A Bird’s Tale

The Most Mysterious Maine Owl?

Posted:  Wednesday, November 15, 2017 - 11:15am

We wrote recently about the tiny saw-whet owl and how nighttime banding has revealed that larger numbers than anyone previously knew migrate through many places where this species is rarely seen or heard. But there is another owl that nests in Maine that is even more mysterious and little known: the long-eared owl. Roughly two or three times the size of the diminutive saw-whet owl, the long-eared owl is still quite small—nowhere near the size of our biggest owl, the great-horned. Like the great-horned owl, though, the long-eared owl also has feather tufts that resemble horns in silhouette. Owl ears are really just holes in the skull with no external appendages, unlike the awkward looking things that stick out from the side of our human heads or the triangular ears of dogs and cats. In fact, the so-called “ear tufts” on owls are not even close to the ears and have nothing to do with hearing!

For identification purposes, the presence or absence of the “horns” or “ear tufts” on an owl is very helpful in telling species apart. The common barred owl has a smooth, round head with no “horns.” The same is true of the saw-whet owl and the short-eared owl (the latter has tiny feather tufts but they are  noticeable most of the time). Here in Maine, only the great-horned owl and long-eared owl have “ear tufts” but on long-eared owls they are even longer and more pronounced than on great-horned owls.

Despite the fact that long-eared owls apparently nest in Maine, most Maine birders will have seen more snowy owls (which nest in the Arctic and only sporadically visit Maine) than long-eareds. We have heard long-eared owls a few times in Maine, but the only ones that we have ever actually laid eyes on were in other states, including, surprisingly, one in the middle of Central Park! It is interesting to note that on eBird there are less than 30 records of long-eared owl. Many birders have never seen the species or at best have seen it only once or twice over decades of birding in the state. Most New England states and several other eastern U.S. states list long-eared owls as endangered, threatened, or special concern as it is thought that the species has suffered a long-term decline over the last 50-100 years.

Three birders from Vermont wrote in eBird about their efforts to learn more about long-eared owls in that state. They initially did 60-80 owling visits to places that they thought might harbor long-eared owls but never found a single bird. The next year, one of the birders had learned more about what the birds seemed to prefer as nesting habitat in other states—groves of red cedar near open fields—and they focused on searching these. Sure enough, they immediately began finding long-eared owls, including a number of nests!

In most places, birders are most likely to see long-eared owls when they are in winter roosts, often in groves of pine, spruce, or other coniferous trees near open areas. Sometimes multiple individual long-eareds will roost together; sometimes long-eared and short-eareds roost together. The birds in these winter roosts are apparently migrants from farther north but like so much about these birds, little is known about the distance of their migratory movements. Banding has shown occasional very long distance movements of the European form of long-eared owls, and migrants have been documented on Maine islands over the years. Migrants have even occurred on the Dry Tortugas between Florida and Cuba, and there is an old specimen record of one that made it to Cuba in 1932!

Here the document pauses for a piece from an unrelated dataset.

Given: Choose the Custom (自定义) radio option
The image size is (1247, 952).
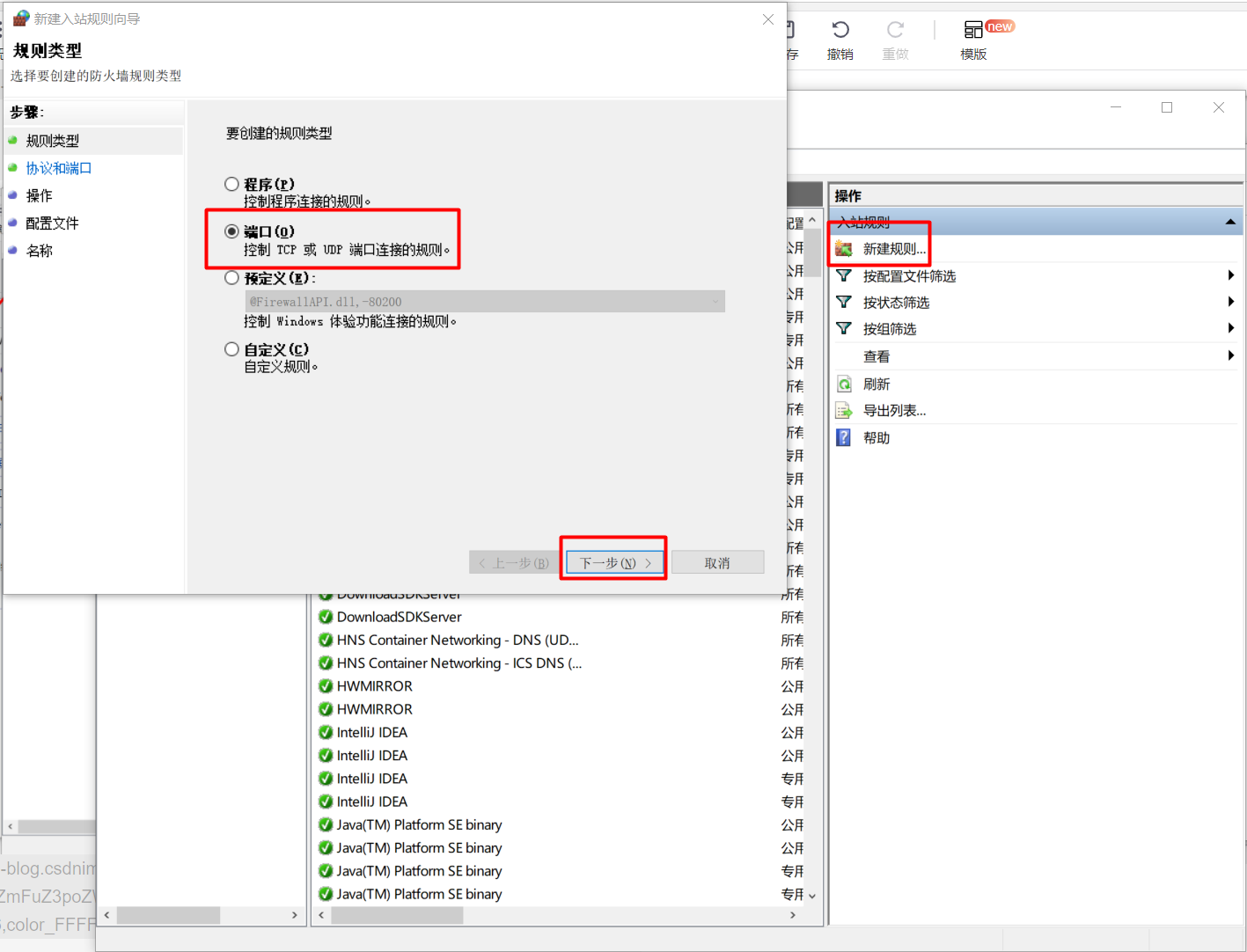Looking at the screenshot, I should [x=232, y=349].
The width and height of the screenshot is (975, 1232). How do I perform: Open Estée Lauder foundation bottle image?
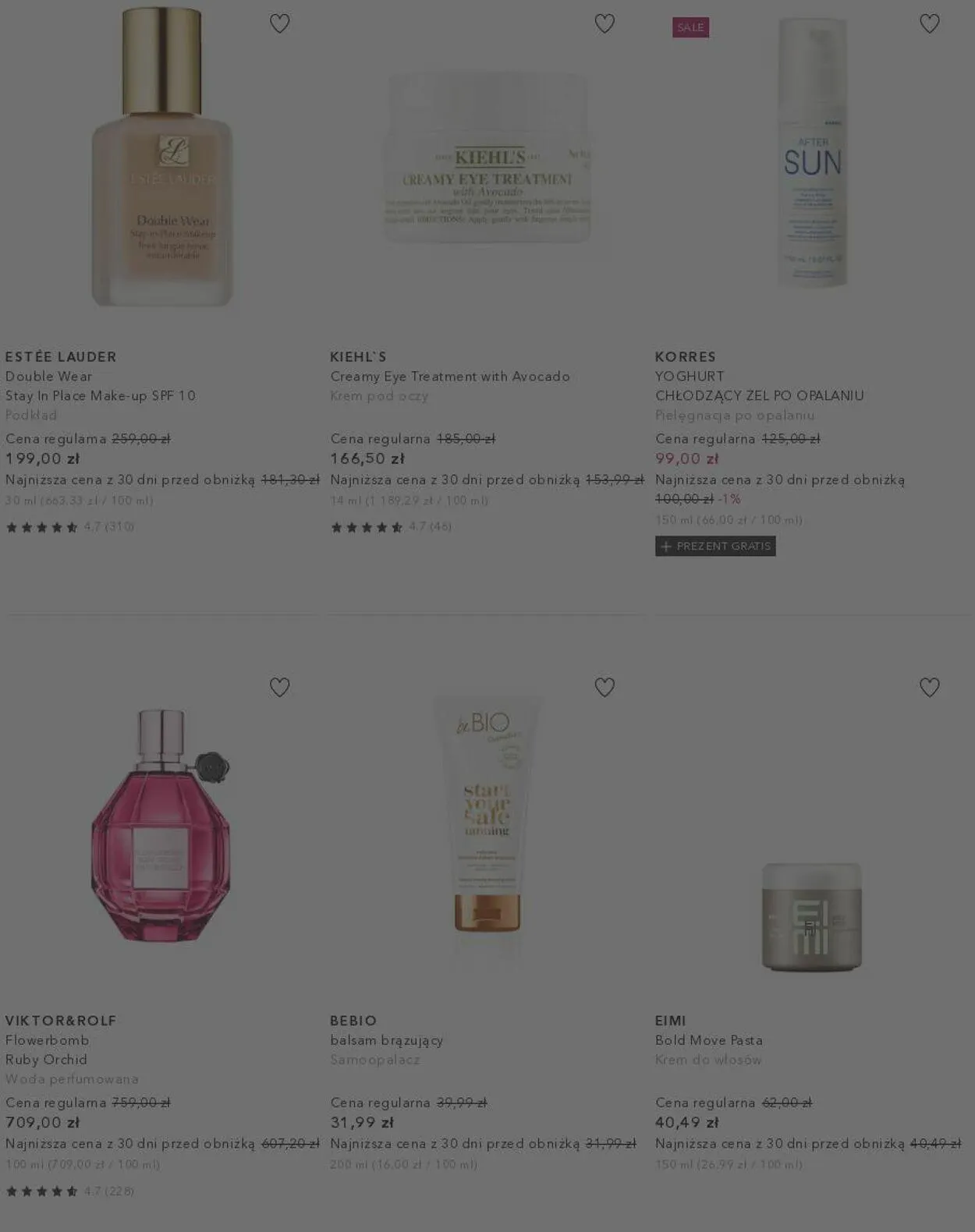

Within the last few years, one was spotted in winter at the former Brunswick Naval Air Station when it flew up from near a short-eared owl. Another was seen roosting in trees at Biddeford Pool, and there are other scattered sightings from around the state over the last 30-40 years. But not many!

Hopefully we will sometime soon have the pleasure of finding one to see ourselves here in our home state!

Jeffrey V. Wells, Ph.D., is a Fellow of the Cornell Lab of Ornithology. Dr. Wells is one of the nation's leading bird experts and conservation biologists and author of the “Birder’s Conservation Handbook.” His grandfather, the late John Chase, was a columnist for the Boothbay Register for many years. Allison Childs Wells, formerly of the Cornell Lab of Ornithology, is a senior director at the Natural Resources Council of Maine, a nonprofit membership organization working statewide to protect the nature of Maine. Both are widely published natural history writers and are the authors of the book, “Maine’s Favorite Birds” and the just-released “Birds of Aruba, Bonaire, and Curaçao.”